Muerte en la previa del mundial 2026: la grieta que nadie quiso ver
Adrián Gómez tenía 27 años y una cerveza en la mano cuando saltó del segundo nivel del Estadio Ciudad de México. Cayó ocho metros, se fracturó el cráneo y murió antes de que México y Portugal calentaran. Claudia Sheinbaum lo llamó «un buen ejercicio».
El operativo que funcionó… menos para él
La presidenta presume cero congestionamientos: 100 000 coches desviados, 26 microtúneles de seguridad, drones que contaron cabezas. El sábado fue su ensayo general para 2026 y los números le salieron redondos. Lo que no entró en el reporte fue el túnel 52, la zona de palcos donde Adrián intentó bajar «como en las gradas clásicas» y encontró vacío. La caída duró 1,3 segundos; la ambulancia, 2,5 minutos. La Fiscalía ya tiene la necropsia: muerte cerebral masiva, alcohol 1,2 g/l en sangre. Caso cerrado, dice el boletín. Pero los ingenitectos saben que la baranda solo llega a 95 cm, diez centímetros bajo la norma FIFA.
Sheinbaum y Clara Brugada se reunieron el lunes para «ajustar detalles». Ninguna mencionó la altura de la baranda. Hablaron de más baños, más trenes, más cámaras. Ninguna palabra sobre la ingeniería defensiva que podría haber salvado una vida. El estadio fue certificado en diciembre; la empresa auditora es subsidiaria de la misma constructora que lo remodela. Conflicto de intereses imposible de probar: los contratos se firman bajo la figua de «alianza público-privada» y escapan al freedom of information act mexicano.

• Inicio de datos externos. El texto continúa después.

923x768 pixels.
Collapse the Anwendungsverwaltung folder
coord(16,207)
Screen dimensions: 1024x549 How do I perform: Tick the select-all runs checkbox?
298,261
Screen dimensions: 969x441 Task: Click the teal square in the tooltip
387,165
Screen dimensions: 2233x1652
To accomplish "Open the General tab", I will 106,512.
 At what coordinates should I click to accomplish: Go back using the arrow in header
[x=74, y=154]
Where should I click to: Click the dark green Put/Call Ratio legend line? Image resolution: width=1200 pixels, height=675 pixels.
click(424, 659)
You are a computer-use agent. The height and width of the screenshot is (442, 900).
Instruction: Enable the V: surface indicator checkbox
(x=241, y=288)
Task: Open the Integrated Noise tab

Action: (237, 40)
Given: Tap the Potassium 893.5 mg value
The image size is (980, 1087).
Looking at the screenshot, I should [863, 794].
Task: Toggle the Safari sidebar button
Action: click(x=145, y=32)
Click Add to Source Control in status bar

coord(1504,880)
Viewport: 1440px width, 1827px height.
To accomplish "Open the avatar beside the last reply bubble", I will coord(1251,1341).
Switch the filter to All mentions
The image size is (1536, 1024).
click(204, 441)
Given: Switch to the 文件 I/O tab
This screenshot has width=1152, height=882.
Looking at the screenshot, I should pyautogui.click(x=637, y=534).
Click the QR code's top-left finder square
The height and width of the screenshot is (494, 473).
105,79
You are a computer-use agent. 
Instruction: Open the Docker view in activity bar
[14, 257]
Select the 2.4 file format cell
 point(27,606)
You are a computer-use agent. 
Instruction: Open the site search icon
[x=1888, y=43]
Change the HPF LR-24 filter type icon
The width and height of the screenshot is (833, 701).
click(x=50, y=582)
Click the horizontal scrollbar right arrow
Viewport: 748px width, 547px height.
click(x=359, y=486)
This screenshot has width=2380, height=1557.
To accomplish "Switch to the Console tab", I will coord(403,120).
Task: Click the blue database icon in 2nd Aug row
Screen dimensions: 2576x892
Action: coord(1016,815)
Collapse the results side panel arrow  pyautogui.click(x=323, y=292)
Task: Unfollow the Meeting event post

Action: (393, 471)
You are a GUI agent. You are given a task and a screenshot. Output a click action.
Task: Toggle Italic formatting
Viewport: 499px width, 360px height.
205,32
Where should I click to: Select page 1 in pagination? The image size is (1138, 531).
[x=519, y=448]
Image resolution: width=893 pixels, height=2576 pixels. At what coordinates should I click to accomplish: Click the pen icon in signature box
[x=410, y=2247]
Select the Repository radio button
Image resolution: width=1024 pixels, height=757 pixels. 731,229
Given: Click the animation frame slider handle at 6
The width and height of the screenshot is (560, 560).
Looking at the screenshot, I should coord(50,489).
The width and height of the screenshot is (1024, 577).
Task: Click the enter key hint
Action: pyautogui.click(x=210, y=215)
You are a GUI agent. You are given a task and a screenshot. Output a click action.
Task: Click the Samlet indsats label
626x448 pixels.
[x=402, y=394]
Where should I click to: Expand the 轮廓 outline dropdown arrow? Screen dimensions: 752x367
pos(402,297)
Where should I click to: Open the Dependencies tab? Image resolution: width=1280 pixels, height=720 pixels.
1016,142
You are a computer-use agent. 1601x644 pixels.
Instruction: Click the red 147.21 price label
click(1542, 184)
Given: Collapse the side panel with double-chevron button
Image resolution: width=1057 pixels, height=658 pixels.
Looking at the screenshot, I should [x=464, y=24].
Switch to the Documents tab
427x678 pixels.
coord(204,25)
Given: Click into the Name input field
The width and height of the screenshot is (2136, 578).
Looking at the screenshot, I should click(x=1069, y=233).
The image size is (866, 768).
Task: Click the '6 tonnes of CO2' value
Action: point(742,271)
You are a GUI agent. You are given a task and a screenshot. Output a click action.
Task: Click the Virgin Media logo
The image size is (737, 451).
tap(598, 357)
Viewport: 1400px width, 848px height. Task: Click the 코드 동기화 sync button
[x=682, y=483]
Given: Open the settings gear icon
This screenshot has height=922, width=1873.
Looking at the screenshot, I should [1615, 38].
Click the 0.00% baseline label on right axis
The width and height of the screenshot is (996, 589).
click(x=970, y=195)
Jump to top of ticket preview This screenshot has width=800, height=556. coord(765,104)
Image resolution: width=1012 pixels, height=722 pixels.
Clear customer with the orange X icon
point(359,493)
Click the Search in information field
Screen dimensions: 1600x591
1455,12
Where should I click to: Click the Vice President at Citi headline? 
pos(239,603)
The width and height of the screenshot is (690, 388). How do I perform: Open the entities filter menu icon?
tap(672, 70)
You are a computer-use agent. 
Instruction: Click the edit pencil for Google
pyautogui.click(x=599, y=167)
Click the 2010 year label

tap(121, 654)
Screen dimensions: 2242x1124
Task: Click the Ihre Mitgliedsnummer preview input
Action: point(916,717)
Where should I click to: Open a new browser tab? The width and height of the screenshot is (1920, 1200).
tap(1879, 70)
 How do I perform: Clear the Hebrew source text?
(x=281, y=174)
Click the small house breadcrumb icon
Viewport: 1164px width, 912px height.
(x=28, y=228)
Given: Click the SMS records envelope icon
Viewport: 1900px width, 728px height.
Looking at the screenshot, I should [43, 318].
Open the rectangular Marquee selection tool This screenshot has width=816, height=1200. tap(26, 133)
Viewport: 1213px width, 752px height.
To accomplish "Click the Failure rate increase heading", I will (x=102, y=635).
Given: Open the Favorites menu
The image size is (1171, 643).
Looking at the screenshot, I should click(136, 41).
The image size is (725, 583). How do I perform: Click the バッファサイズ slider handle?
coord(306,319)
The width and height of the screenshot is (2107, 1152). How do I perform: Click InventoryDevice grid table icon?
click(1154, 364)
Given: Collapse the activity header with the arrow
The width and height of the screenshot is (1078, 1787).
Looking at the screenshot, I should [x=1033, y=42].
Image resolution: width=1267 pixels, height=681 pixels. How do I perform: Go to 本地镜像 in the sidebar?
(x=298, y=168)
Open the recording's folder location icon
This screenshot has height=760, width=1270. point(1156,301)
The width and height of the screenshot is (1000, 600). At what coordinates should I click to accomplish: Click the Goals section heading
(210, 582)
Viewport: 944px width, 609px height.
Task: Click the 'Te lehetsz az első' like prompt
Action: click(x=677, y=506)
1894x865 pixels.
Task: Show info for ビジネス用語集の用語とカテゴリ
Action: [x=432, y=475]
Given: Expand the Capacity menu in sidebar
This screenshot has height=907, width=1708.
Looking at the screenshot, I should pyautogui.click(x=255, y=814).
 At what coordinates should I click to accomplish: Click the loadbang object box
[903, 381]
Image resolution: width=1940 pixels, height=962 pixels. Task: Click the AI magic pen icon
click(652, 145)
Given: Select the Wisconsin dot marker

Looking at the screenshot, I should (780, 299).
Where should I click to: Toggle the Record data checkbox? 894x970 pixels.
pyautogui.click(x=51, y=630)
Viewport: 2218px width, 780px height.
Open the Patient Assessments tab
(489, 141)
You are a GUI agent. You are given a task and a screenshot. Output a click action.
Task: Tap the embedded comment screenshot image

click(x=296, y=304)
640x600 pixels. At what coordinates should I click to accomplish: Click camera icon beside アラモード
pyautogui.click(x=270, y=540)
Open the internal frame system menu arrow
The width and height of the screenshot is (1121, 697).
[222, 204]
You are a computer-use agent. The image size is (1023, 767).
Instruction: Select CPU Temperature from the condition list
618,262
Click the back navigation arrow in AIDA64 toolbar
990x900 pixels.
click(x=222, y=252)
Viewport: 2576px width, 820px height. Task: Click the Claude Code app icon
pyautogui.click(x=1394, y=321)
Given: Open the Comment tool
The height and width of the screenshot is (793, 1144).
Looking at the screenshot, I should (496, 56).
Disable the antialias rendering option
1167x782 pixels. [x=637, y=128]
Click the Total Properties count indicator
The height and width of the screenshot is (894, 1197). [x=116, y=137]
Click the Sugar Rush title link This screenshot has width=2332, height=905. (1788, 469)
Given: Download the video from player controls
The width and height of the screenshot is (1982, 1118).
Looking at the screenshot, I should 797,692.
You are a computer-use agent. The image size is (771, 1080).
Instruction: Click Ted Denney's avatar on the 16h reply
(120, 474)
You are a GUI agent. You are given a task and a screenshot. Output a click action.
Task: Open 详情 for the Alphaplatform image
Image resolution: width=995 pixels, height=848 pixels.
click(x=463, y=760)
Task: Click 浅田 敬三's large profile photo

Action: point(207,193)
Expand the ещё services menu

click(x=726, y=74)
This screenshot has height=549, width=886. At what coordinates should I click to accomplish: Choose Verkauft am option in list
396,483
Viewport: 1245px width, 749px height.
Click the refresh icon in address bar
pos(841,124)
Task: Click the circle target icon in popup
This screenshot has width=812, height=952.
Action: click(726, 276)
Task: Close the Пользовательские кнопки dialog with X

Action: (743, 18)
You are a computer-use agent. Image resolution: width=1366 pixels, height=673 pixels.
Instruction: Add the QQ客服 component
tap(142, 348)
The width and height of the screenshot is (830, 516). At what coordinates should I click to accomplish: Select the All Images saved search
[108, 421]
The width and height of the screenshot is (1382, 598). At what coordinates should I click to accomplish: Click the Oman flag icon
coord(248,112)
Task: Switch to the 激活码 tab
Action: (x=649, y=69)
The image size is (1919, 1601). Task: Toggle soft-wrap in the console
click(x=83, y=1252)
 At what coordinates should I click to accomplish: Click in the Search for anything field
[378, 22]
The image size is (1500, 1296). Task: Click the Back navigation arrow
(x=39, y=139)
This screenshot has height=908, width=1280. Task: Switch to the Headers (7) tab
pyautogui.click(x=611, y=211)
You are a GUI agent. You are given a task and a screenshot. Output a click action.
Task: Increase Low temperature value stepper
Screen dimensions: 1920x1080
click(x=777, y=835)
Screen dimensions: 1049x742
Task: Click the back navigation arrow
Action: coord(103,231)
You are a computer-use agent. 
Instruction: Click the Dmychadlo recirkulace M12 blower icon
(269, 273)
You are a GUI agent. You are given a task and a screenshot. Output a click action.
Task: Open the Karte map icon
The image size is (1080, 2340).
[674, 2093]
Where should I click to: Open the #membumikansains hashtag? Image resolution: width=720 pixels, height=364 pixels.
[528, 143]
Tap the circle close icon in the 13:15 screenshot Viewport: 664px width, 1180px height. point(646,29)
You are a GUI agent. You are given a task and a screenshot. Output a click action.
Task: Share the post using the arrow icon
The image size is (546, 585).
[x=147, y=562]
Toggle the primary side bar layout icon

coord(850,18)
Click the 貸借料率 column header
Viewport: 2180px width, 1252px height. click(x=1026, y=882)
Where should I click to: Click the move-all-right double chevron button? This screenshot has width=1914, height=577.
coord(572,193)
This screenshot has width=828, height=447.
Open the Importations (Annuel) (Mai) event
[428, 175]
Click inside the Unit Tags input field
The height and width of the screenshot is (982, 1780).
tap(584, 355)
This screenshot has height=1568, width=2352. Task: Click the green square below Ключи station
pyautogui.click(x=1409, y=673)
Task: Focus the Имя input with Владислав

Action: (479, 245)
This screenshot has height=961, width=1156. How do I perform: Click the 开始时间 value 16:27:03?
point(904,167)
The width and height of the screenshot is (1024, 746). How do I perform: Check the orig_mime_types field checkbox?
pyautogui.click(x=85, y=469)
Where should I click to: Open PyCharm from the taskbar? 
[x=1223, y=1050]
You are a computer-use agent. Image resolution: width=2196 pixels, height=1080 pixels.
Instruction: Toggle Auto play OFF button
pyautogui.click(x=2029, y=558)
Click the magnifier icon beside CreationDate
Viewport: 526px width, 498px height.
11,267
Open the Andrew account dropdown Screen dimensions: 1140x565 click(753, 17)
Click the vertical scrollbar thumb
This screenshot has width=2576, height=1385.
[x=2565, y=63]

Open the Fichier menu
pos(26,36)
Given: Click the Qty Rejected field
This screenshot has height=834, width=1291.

La cifra que no aparece en el powerpoint
En los cinco partidos de prueba previos —desde Elton John hasta un NFL— se reportaron 14 incidentes por baranda baja. Todos quedaron en internas. La hoja de Excel circula en el grupo WhatsApp de los supervisores: «No es riesgo, es percepción», rezaba un mensaje filtrado a NuoveFrontiere. La percepción costó la vida de Adrián y casi arruina la foto de la presidenta con la mascota de FIFA en el Zócalo.
El domingo por la noche, la familia Gómez recibió una llamada de la Secretaría de Bienestar: ofrecieron «apoyo psicosocial» y 80 000 pesos de ayuda funeraria. A cambio, firmaron un pagaré de confidencialidad. No lo firmaron. Están buscando abogado. La demanda podría alegar omisión de cuidados y exigir la suspensión de obras hasta que se alce la baranda a 110 cm, como estipula la UEFA en estadios de riesgo alto. Si prospera, la inauguración del Mundial 2026 en la Ciudad de México podría trasladarse al Azteca, cuyas gradas sí miden lo que dicta el manual.
Sheinbaum cierra filos: «No hay sistema que evite todos los accidentes». Quizá tenga razón. Pero hay sistemas que evitan los previsibles. Y la caída de Adrián Gómez Vázquez, a plena luz del día y con alcohol de por medio, era tan previsible como el caos que llegará en junio de 2026. La diferencia es que entonces habría 87 000 Adrianes, no uno solo.